Reproduce only this range: the line holding "The height and width of the screenshot is (926, 710)." through the last line of the data below, both included, exactly, with no pictures.
Raw data Start Marker
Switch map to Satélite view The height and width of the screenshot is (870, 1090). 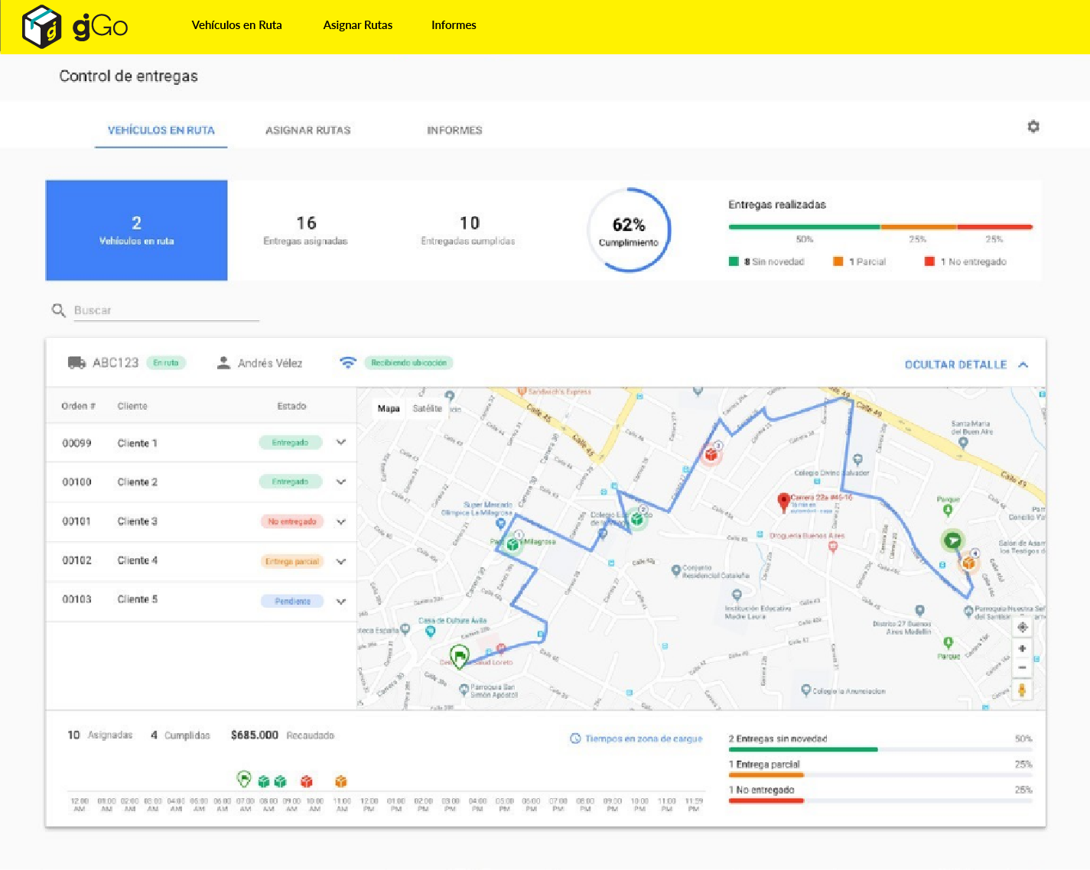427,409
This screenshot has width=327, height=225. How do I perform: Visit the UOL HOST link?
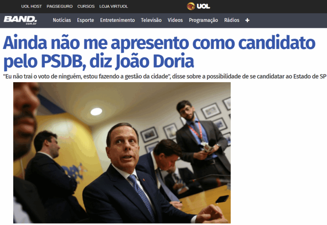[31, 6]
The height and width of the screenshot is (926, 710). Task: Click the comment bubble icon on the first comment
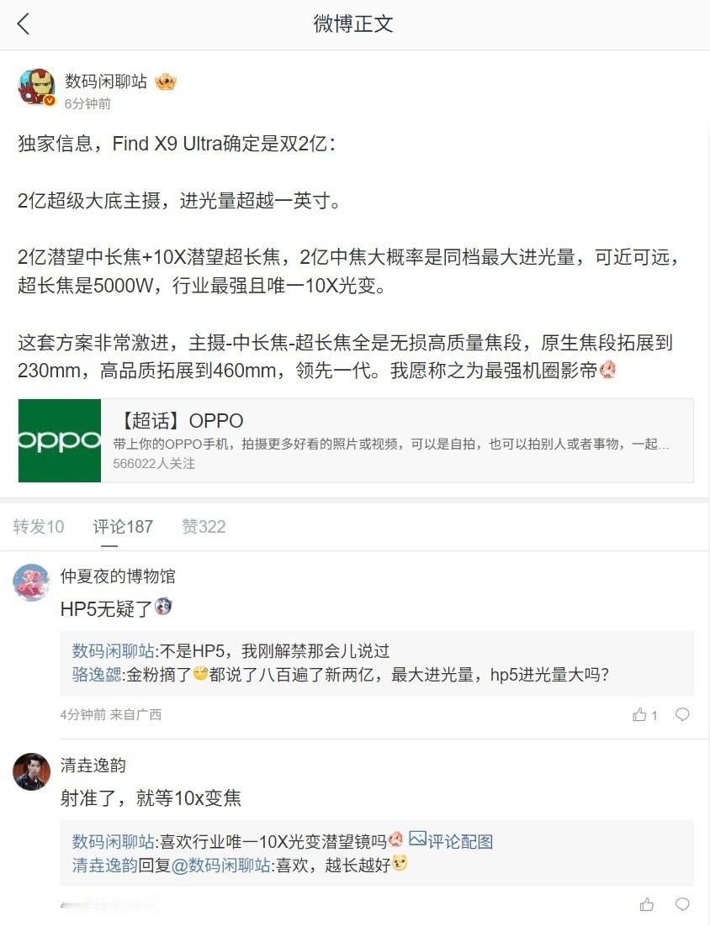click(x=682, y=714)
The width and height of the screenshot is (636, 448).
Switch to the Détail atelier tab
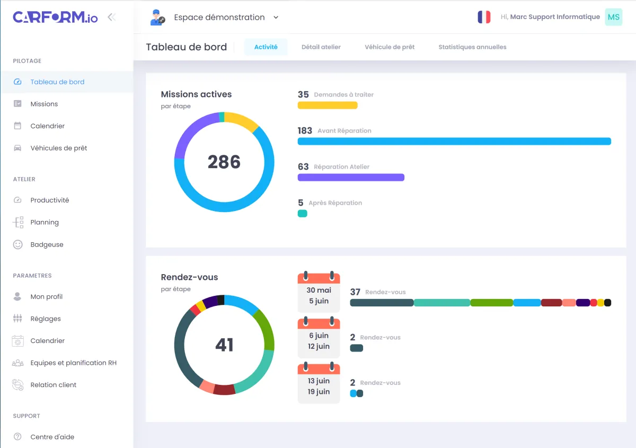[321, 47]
Raw data End Marker
**Answer to this exercise**
The height and width of the screenshot is (926, 710). Task: Click the comment bubble icon on the first comment
click(x=682, y=714)
The width and height of the screenshot is (636, 448).
Switch to the Détail atelier tab
[321, 47]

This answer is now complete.